EXERCISE DATA Start Marker
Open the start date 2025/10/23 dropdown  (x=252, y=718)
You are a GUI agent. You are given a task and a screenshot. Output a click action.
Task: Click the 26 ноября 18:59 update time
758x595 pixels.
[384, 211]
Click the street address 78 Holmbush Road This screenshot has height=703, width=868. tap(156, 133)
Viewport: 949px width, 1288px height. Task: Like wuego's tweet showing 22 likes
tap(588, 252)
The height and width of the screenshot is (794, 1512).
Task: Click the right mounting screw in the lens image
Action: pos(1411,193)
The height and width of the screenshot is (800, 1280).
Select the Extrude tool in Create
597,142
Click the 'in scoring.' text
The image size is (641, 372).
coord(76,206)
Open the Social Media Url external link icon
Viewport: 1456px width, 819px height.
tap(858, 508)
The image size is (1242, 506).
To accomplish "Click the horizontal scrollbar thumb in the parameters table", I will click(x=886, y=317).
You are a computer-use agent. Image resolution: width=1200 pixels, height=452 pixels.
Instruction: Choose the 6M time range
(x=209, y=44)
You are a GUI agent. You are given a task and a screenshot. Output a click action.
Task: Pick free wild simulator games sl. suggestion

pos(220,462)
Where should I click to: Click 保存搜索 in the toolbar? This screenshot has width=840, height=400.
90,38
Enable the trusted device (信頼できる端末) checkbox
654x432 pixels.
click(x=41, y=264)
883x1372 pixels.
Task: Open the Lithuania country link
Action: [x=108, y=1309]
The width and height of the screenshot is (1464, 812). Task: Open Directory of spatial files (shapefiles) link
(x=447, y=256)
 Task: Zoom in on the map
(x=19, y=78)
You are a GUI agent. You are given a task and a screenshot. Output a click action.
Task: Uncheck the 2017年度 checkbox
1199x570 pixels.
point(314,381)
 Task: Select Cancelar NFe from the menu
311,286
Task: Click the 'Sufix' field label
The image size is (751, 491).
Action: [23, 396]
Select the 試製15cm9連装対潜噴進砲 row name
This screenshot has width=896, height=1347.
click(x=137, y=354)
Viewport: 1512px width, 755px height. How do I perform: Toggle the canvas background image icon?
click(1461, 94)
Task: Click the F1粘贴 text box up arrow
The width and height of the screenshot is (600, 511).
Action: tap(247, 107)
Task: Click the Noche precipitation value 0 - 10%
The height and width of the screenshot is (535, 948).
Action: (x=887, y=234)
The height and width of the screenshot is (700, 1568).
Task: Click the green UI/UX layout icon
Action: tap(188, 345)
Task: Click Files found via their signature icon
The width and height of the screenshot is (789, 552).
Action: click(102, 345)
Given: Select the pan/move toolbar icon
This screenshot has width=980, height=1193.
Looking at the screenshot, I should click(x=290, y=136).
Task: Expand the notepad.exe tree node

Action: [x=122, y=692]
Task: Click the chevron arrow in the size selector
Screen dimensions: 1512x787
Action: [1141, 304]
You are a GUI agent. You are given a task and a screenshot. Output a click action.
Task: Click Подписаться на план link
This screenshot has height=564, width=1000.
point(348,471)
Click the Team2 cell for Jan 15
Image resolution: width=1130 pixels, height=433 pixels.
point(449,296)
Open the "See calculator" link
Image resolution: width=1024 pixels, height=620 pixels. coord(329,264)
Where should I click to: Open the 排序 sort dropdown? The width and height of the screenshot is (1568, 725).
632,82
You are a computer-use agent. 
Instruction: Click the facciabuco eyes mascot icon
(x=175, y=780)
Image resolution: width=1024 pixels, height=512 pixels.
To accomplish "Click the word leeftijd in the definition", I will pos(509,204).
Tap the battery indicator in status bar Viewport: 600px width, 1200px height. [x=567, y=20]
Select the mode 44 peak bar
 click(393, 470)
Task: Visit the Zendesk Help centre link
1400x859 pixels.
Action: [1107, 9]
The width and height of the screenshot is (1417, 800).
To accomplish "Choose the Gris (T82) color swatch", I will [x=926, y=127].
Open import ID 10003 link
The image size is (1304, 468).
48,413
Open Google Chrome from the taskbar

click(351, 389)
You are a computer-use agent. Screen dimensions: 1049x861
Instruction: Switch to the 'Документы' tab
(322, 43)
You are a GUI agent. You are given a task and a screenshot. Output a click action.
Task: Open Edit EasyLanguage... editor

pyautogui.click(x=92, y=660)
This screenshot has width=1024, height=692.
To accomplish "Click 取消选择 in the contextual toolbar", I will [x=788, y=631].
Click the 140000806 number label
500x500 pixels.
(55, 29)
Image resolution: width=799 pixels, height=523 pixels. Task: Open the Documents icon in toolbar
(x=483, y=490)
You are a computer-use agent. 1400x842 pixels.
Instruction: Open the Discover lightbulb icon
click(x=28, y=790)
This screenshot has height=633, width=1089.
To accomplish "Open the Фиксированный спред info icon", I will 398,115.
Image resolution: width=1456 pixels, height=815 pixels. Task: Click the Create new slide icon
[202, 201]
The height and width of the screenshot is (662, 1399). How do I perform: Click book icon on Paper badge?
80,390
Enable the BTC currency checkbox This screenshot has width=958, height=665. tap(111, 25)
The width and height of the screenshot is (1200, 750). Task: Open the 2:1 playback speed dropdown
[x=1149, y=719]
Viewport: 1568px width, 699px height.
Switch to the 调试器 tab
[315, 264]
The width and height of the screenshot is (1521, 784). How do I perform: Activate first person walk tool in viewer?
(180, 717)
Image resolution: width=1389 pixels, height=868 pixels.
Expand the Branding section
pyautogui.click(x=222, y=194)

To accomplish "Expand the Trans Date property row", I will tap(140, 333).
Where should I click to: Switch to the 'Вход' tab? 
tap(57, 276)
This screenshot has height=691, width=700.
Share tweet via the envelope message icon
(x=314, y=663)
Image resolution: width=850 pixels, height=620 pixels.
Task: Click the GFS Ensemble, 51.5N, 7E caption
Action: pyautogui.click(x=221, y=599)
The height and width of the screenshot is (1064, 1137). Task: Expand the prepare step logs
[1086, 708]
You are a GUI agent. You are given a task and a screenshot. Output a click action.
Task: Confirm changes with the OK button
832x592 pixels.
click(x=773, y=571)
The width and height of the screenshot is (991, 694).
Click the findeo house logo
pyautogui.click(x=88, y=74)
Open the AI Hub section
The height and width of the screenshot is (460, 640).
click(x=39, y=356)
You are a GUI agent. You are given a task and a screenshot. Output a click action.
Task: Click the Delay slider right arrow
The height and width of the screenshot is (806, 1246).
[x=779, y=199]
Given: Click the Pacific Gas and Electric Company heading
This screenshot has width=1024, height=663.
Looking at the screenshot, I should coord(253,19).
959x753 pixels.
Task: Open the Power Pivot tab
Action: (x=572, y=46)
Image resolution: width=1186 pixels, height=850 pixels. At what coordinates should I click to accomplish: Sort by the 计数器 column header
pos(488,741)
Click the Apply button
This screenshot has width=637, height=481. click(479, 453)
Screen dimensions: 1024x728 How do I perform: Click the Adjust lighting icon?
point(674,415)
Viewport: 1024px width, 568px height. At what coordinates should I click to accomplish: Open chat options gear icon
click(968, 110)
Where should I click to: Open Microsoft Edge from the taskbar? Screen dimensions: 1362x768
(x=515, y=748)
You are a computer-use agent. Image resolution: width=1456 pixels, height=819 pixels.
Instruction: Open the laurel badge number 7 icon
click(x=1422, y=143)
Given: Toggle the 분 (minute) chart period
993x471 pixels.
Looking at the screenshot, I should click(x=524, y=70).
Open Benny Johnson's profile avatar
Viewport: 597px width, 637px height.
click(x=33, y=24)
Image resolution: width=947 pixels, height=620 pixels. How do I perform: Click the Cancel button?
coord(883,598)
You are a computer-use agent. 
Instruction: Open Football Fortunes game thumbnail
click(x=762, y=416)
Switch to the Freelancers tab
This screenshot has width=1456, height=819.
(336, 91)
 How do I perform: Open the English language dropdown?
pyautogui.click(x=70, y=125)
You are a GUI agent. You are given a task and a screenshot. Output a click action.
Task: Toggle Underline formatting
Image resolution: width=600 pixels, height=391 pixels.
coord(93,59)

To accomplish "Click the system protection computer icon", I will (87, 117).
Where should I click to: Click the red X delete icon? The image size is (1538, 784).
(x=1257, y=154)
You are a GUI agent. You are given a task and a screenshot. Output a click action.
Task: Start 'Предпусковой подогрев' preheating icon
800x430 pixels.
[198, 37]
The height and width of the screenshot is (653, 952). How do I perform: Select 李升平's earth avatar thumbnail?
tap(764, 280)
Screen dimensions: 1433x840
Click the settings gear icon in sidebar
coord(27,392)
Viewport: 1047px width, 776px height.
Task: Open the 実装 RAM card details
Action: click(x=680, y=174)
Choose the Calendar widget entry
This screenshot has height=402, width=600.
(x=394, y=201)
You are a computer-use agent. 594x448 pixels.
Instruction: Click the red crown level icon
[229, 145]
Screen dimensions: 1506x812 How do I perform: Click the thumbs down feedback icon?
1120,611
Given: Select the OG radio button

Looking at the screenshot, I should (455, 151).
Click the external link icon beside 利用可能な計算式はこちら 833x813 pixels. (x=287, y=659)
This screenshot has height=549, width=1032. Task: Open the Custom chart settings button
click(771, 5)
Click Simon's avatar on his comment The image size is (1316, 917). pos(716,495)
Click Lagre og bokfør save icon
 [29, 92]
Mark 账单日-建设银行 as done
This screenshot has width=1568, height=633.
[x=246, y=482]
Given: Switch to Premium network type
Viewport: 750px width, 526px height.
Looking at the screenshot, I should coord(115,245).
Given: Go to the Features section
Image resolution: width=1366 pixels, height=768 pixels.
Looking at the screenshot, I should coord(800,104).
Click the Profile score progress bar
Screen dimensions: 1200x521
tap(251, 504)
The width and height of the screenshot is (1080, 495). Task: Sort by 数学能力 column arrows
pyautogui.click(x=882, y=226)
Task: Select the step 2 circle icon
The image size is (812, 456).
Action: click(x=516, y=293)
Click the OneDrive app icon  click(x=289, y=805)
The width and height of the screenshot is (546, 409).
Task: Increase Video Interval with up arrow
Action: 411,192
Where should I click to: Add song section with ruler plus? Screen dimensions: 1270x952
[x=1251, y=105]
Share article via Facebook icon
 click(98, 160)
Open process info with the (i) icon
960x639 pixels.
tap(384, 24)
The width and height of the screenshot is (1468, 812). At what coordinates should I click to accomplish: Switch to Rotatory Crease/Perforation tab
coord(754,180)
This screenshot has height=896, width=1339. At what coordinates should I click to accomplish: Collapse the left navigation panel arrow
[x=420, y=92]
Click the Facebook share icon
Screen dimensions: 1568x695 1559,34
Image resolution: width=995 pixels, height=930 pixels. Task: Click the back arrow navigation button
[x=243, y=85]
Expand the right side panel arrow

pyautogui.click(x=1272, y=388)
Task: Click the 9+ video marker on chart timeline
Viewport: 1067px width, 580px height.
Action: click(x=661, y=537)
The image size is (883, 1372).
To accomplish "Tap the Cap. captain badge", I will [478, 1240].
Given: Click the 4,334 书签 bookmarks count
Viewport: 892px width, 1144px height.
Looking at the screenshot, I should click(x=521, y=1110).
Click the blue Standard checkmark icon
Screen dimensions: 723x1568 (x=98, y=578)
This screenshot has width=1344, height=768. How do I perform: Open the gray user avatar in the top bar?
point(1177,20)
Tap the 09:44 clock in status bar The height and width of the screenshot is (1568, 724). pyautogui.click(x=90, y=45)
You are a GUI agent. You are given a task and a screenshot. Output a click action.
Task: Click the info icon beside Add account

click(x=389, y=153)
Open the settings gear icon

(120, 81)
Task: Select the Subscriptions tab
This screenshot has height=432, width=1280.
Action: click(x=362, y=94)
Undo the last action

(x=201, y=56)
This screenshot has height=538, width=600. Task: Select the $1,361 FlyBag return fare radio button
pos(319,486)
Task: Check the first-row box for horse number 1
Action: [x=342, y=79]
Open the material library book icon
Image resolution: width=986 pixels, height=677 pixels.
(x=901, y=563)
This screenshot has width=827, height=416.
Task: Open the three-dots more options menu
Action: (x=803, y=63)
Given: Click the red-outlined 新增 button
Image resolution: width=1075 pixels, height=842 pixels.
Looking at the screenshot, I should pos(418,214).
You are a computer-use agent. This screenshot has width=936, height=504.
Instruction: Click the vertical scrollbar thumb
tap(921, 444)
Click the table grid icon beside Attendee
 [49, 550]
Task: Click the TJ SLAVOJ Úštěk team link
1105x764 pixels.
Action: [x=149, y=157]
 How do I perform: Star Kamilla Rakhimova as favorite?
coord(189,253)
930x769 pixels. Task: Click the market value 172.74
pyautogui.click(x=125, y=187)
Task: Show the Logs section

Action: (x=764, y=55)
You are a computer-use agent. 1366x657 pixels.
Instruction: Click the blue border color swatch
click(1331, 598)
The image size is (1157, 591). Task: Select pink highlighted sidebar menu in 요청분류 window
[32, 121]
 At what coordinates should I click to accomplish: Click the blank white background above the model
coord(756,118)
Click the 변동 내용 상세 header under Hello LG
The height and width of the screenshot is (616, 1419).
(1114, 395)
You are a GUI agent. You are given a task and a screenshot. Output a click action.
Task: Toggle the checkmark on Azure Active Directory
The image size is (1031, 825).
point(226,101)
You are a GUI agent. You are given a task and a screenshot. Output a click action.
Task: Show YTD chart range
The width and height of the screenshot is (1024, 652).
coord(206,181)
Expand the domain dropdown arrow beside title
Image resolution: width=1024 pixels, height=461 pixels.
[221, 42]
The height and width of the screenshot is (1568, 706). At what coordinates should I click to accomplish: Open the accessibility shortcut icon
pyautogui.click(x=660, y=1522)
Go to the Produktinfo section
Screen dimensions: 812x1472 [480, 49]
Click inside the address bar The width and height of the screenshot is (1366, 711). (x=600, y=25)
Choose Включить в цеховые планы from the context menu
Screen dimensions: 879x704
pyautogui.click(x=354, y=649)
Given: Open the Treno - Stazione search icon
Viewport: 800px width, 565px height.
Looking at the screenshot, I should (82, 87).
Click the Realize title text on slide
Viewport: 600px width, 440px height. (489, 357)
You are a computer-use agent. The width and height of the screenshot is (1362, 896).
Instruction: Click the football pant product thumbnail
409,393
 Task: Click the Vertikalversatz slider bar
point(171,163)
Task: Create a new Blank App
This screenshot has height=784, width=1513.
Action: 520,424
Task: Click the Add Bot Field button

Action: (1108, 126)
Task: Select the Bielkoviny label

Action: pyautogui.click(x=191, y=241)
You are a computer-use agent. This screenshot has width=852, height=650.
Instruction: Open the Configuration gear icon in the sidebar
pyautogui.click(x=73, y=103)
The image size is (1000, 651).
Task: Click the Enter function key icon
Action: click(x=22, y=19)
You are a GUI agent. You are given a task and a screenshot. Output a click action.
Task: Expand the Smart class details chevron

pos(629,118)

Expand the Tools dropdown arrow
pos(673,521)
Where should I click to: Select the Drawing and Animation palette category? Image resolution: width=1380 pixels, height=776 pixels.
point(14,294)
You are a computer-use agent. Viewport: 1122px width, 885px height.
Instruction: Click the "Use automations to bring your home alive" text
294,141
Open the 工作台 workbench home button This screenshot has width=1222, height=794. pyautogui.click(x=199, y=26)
EXERCISE DATA End Marker
WORK TASK.
Return exactly the lines from the one containing "You are a computer-use agent. Viewport: 1122px" to the last line of the data, and nothing more.

TASK RESPONSE.
You are a computer-use agent. Viewport: 1122px width, 885px height.
Instruction: Click the "Use automations to bring your home alive" text
294,141
Open the 工作台 workbench home button This screenshot has width=1222, height=794. pyautogui.click(x=199, y=26)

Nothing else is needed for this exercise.